I never imagined, back in the Autumn of 2004, that this young forward—the emerging figurehead of Roman Abramovich’s Chelsea revolution—would go on to be revered across the continent in such elevated terms. In truth, I was dubious about this broad, bustling striker who seemed to hit the deck at every opportunity; despite the odd flash of brilliance, there was too much of the theatrical, the pleading, the petulance.
He was, famously, a "slow-starter," and whilst many would-be stars are feted from their mid-teens, Drogba’s rise was far less spectacular. At 23, playing on the Cotes d’Armor with En Avant Guingamp, he was languishing on the periphery of the team, still struggling to find his feet in the French leagues.

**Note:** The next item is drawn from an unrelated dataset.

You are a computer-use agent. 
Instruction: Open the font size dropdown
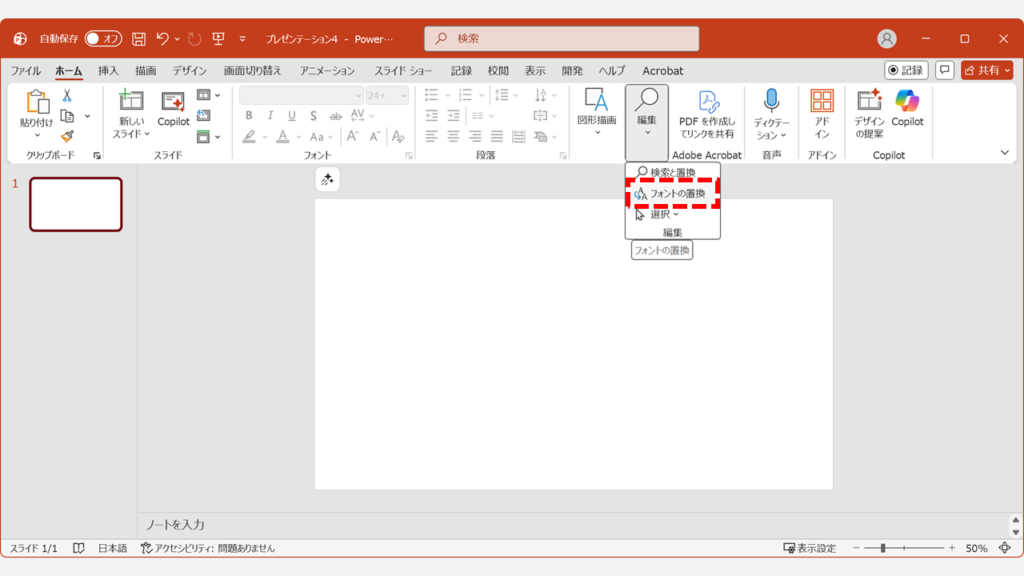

However, slowly and surely the towering forward began to express himself as a powerhouse forward. Before long it was evident that Drogba had the lot. Capable of outmuscling even the strongest of centre-backs, capable of leaping higher than the tallest, and, in bursts, potent enough to outmanoeuvre and outthink the wiliest of defenders.
It became apparent that Chelsea had an absolute gem on their hands.

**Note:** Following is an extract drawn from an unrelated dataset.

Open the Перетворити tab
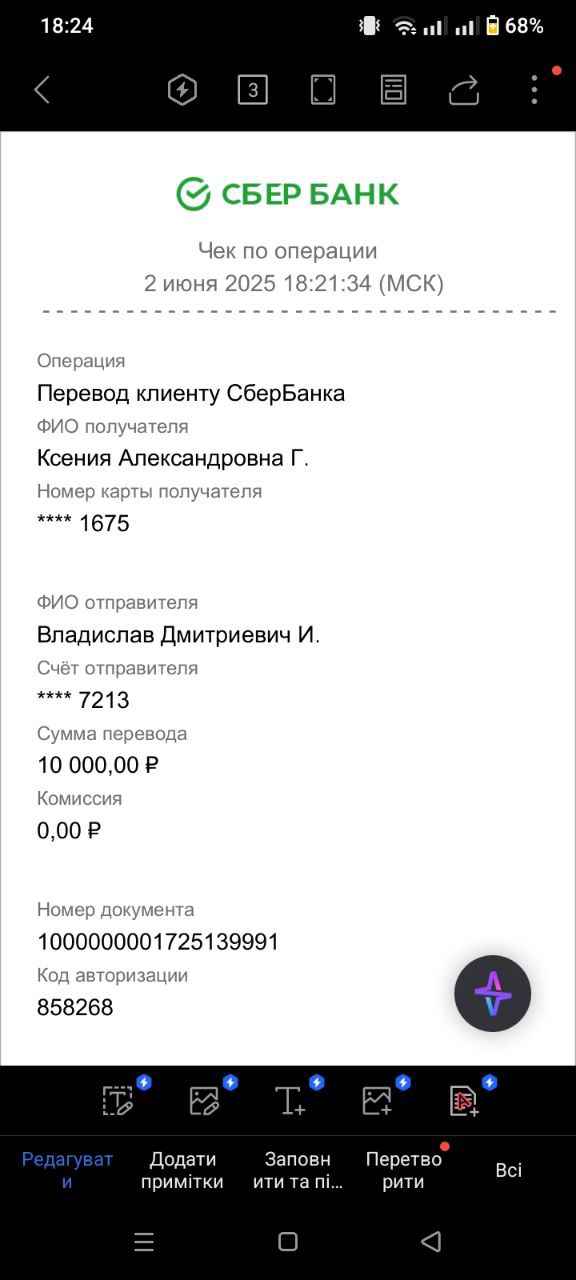Viewport: 576px width, 1280px height. (403, 1170)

It was on the big occasion where the Ivorian frontman excelled, and it was on the higher stage where the affection that existed for him among the Chelsea faithful became a full-blown love affair.
Manchester United were slain in the 2007 FA Cup Final thanks to Drogba winner, so too Portsmouth three years later, and Liverpool in last summer’s showpiece. Against Everton in 2009, Louis Saha’s opener was cancelled out by the Ivorian, before Frank Lampard’s winner sealed the cup for the Pensioners.
It was against Bayern Munich in last year’s Champions League final that Drogba’s array of talents, and penchant for the highest billing, saw the Blues secure Europe’s premier trophy, becoming the first London club to do so. A menace all evening, it was the Drog’s sensational last-minute header that took the tie into extra time, before he held his nerve to step up and score the decisive, and ultimately, winning, penalty.
The spot-kick was to be his last contribution to the Chelsea cause, and the summer saw him depart, leaving an incredible legacy behind him, and supposedly paving the way for Fernando Torres to take the scoring mantle and fire the West Londoners into the future.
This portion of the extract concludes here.